> [Text provided]:
Bangladesh stands to gain much from China by way of higher exports and investment, as the Asian economic giant looks to deepen ties with its South Asian neighbours. 

In the next five years, China is expected to invest $500 billion in different countries, import goods worth $10 trillion, and export goods worth $20 trillion. More than 400 million Chinese nationals are expected to visit other countries during the period.

“Given geographical proximity, we see a huge potential in trade and investment from China to Bangladesh,” said Abrar A Anwar, chief executive officer of Standard Chartered Bangladesh.

He spoke at a discussion on “Bangladesh-China trade and investment corridor: importance, potential and outlook”, co-organised by SCB and The Daily Star at the newspaper's office in Dhaka.

Anwar said the country has a huge opportunity to deepen ties with China, as the Asian economic giant has already opened its economy to trading partners under its planned 21st Century Maritime Silk Route Economic Belt.

“We need to explore how we can tap the opportunity,” he added.

At present, China is Bangladesh's largest trading partner. In fiscal 2013-14, trade volume between the two countries stood at around $8.29 billion.  

The trade balance though is heavily tilted in favour of the Asian giant: last fiscal year, Bangladesh imported goods worth $7.54 billion and exported goods worth $746.2 million.

China's investment in Bangladesh too leaves a lot to be desired, although it is the single largest investor in the country.

In 2014, entrepreneurs from mainland China brought in $43 million worth of foreign direct investment, which is about 3 percent of the total investment the country received during the year.

Areas such as agriculture, industries, power and energy are ripe for Chinese investment, Anwar said, adding that Chinese banks can also look to invest in Bangladesh.

Chinese Ambassador Ma Mingqiang said there are many similarities between China and Bangladesh as both the countries are populous, agrarian and still developing. So, the two economies can help each other grow, he said.

“We should seize the opportunity to tap the trade and investment potential between the two countries. We have the scope to further consolidate the relationships which will ultimately benefit the people of the two countries.”

The diplomat said the imbalance in bilateral trade cannot be fixed overnight.

“However, we are trying hard to bring more FDI to Bangladesh,” Mingqiang said, adding that he met Finance Minister AMA Muhith to talk about a special economic zone exclusive to Chinese investors.

When the zone is ready, he expects Chinese FDI to Bangladesh to soar 100-200 percent.

He said the Chinese embassy in Dhaka is trying to help businesses from both sides increase trade and investment.

> [Work to do]:
**1.** In the article on Bangladesh-China trade, what was the trade volume between the two countries in fiscal 2013-14?
**2.** Print everything in the article on Bangladesh-China trade from "Areas such as" down to "to Chinese investors.".
The items have nothing to do with this.

> [Data items]:
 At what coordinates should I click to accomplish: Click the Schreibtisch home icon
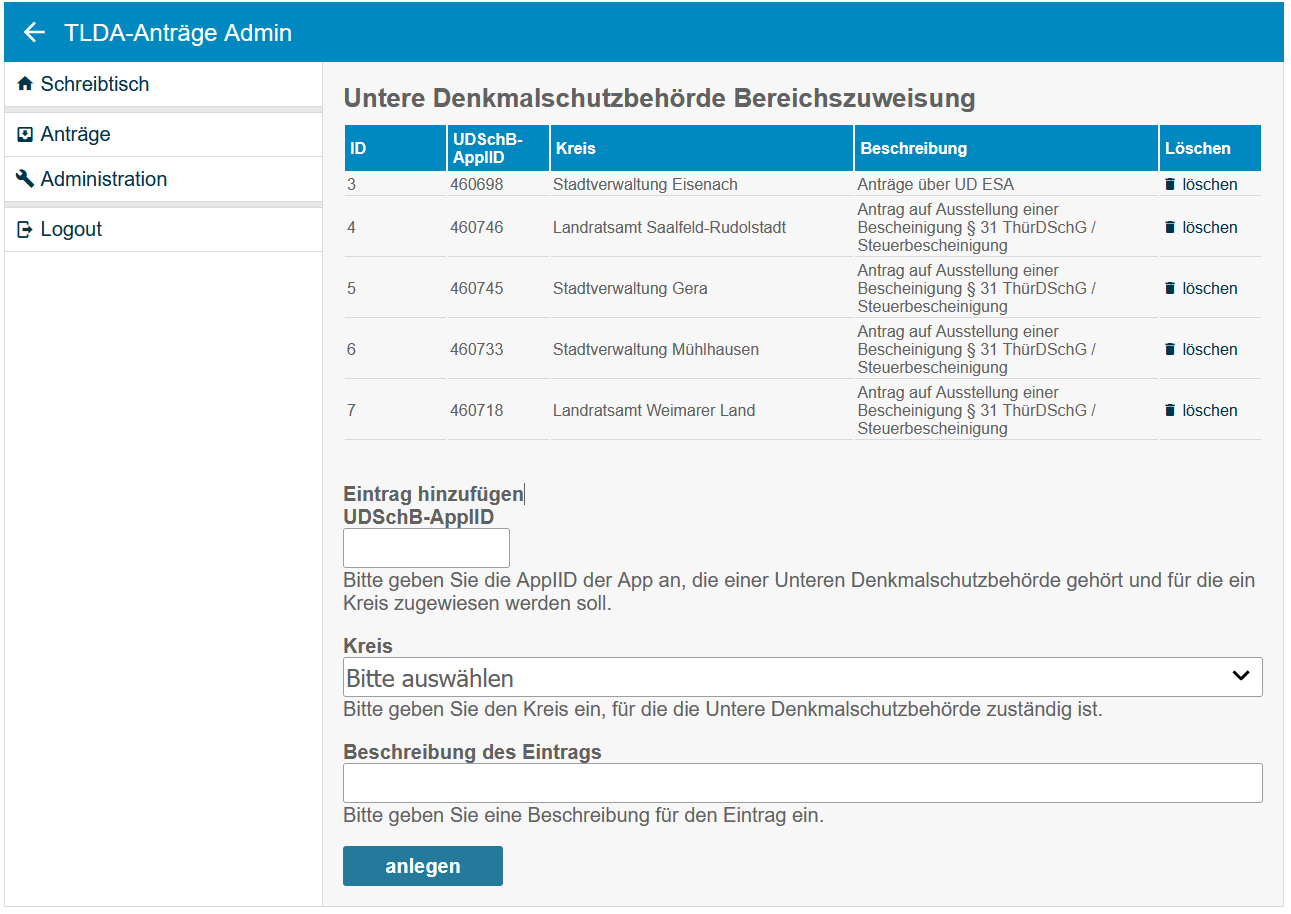coord(25,85)
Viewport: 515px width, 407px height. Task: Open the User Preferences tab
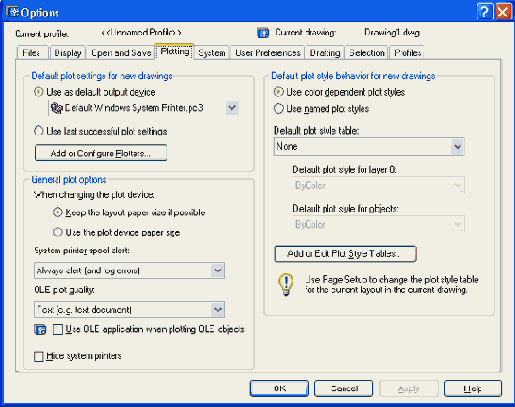(268, 53)
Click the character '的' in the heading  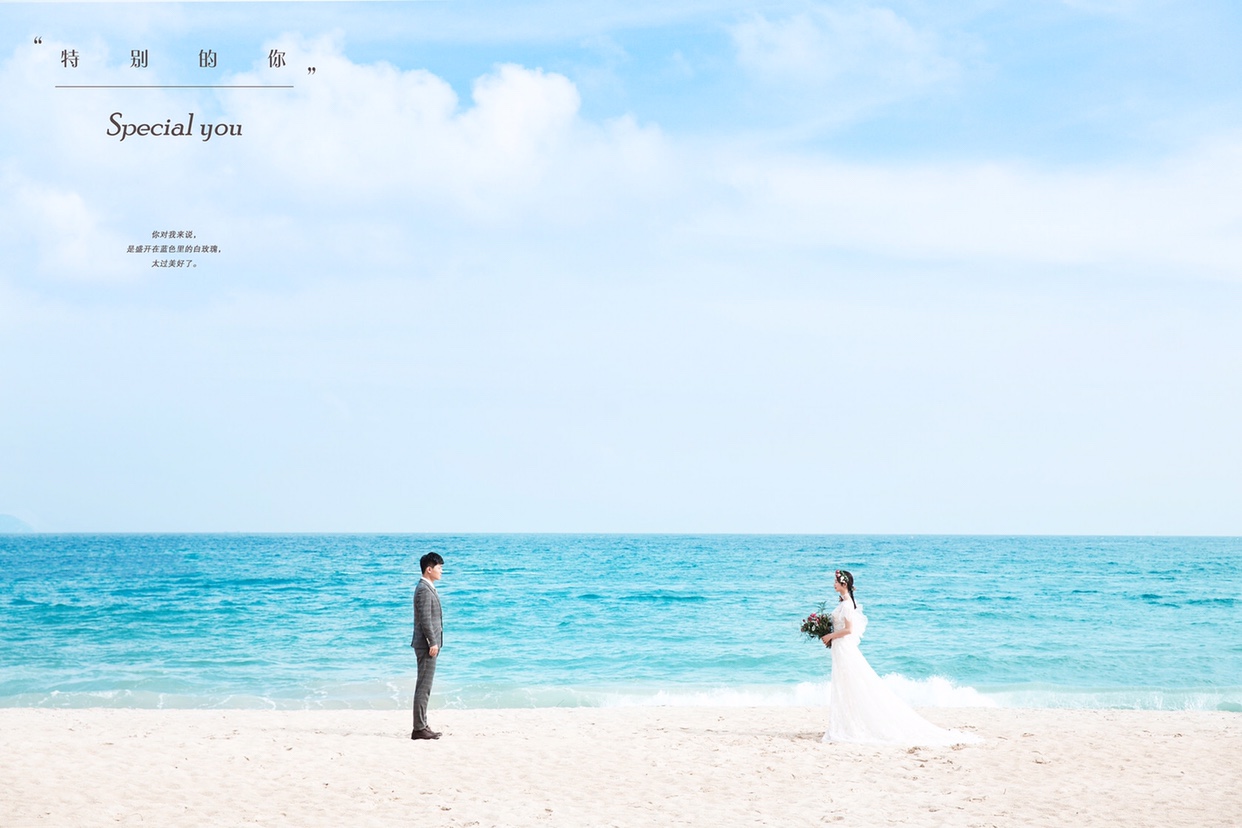(207, 59)
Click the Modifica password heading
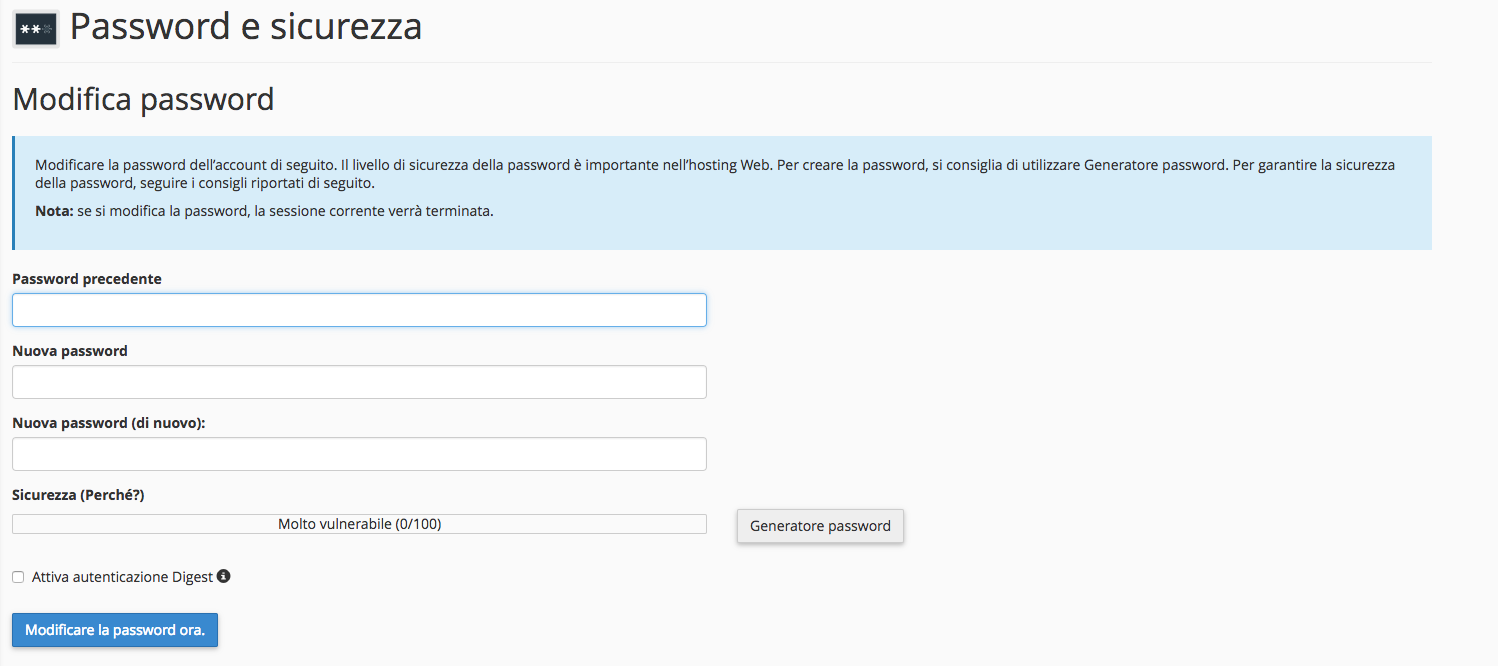 (x=143, y=100)
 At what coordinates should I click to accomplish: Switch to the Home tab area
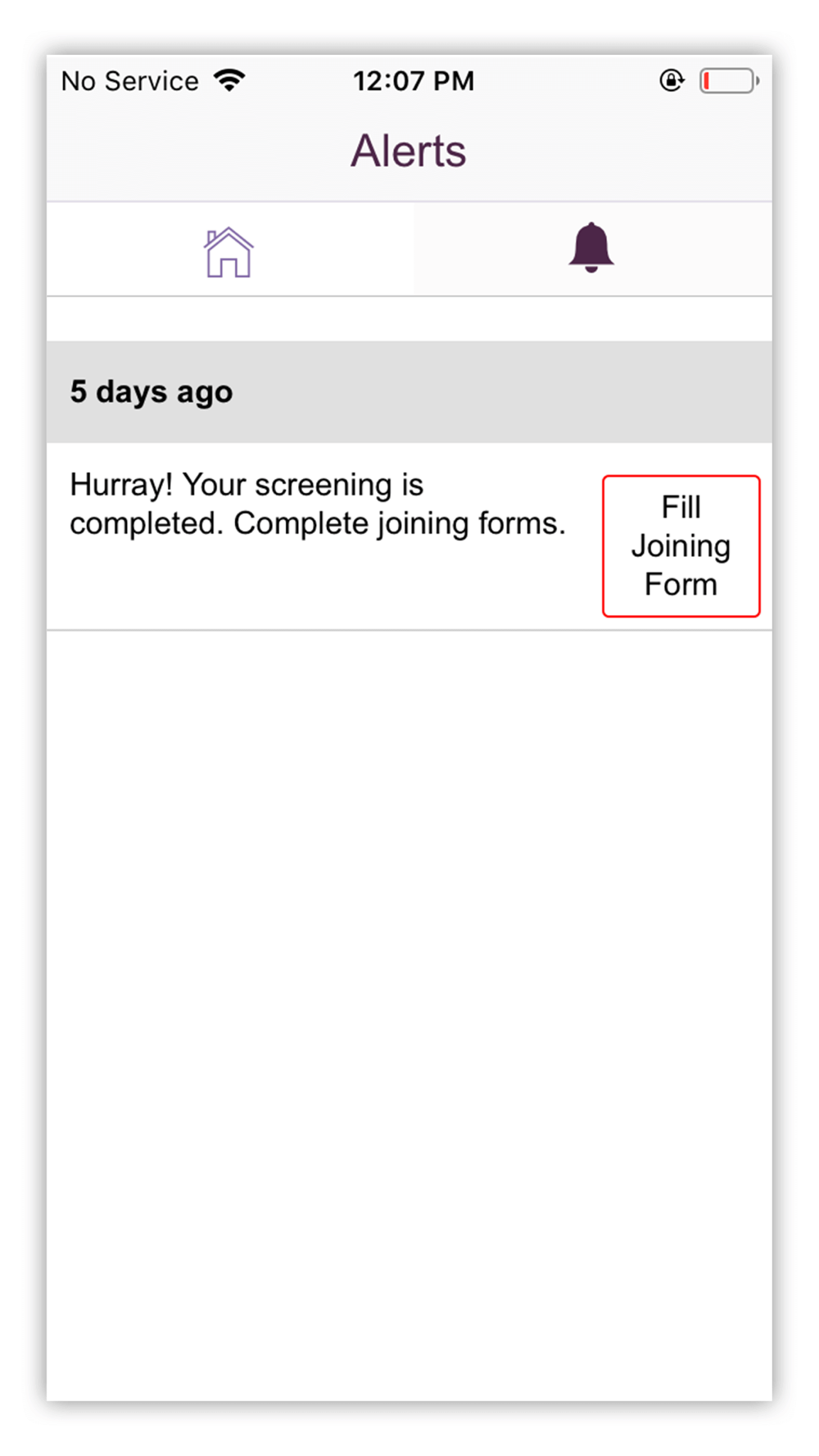[x=230, y=249]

> [Solutions in order]:
**1.** Around $8.29 billion.

**2.**
Areas such as agriculture, industries, power and energy are ripe for Chinese investment, Anwar said, adding that Chinese banks can also look to invest in Bangladesh.

Chinese Ambassador Ma Mingqiang said there are many similarities between China and Bangladesh as both the countries are populous, agrarian and still developing. So, the two economies can help each other grow, he said.

“We should seize the opportunity to tap the trade and investment potential between the two countries. We have the scope to further consolidate the relationships which will ultimately benefit the people of the two countries.”

The diplomat said the imbalance in bilateral trade cannot be fixed overnight.

“However, we are trying hard to bring more FDI to Bangladesh,” Mingqiang said, adding that he met Finance Minister AMA Muhith to talk about a special economic zone exclusive to Chinese investors.